--- START ---

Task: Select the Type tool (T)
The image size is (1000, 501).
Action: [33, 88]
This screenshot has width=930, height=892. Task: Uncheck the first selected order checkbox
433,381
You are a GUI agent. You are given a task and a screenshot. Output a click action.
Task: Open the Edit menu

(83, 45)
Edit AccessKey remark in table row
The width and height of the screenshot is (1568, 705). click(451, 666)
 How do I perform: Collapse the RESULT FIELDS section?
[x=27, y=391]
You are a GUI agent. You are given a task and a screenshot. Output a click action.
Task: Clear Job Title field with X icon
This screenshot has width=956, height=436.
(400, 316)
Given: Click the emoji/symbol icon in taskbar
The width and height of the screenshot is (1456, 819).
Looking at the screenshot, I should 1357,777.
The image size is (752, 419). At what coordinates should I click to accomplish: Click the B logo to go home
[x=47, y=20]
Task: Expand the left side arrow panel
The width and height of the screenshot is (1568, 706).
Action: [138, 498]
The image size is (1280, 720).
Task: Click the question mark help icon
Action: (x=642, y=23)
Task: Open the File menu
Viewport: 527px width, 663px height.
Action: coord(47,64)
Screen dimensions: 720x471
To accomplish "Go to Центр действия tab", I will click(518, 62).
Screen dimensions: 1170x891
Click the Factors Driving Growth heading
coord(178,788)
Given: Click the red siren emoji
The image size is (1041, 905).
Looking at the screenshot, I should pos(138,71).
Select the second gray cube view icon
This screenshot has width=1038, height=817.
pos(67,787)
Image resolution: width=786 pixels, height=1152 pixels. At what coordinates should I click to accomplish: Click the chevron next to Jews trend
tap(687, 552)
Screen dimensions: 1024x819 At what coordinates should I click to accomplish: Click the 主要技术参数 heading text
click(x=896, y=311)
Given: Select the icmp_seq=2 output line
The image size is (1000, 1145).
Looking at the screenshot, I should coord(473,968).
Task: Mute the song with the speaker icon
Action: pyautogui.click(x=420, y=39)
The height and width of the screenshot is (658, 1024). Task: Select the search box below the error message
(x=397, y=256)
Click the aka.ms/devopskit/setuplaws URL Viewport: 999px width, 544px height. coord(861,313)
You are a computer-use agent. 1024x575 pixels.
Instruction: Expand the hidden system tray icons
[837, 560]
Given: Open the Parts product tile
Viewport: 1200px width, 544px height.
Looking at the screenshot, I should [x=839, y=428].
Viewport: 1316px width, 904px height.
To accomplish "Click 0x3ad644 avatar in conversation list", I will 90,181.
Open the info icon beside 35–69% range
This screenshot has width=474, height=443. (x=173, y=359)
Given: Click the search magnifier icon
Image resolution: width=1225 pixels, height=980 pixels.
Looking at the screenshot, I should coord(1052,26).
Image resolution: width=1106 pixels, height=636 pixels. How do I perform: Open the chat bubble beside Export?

--- END ---

*To do*
Output the listing verbatim through the "Given: Click the emoji/symbol icon in taskbar" line.

*Reply*
Task: Select the Type tool (T)
The image size is (1000, 501).
Action: [33, 88]
This screenshot has width=930, height=892. Task: Uncheck the first selected order checkbox
433,381
You are a GUI agent. You are given a task and a screenshot. Output a click action.
Task: Open the Edit menu

(83, 45)
Edit AccessKey remark in table row
The width and height of the screenshot is (1568, 705). click(451, 666)
 How do I perform: Collapse the RESULT FIELDS section?
[x=27, y=391]
You are a GUI agent. You are given a task and a screenshot. Output a click action.
Task: Clear Job Title field with X icon
This screenshot has width=956, height=436.
(400, 316)
Given: Click the emoji/symbol icon in taskbar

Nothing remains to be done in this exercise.